◆ **PROBLEM**: Reproduce the listing below word for word, keeping every line as it appears.

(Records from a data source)
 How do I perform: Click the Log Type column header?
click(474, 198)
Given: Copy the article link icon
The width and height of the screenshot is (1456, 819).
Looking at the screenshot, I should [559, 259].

◆ **ANSWER TO THE PROBLEM**:
 How do I perform: Click the Log Type column header?
click(474, 198)
Given: Copy the article link icon
The width and height of the screenshot is (1456, 819).
Looking at the screenshot, I should [559, 259].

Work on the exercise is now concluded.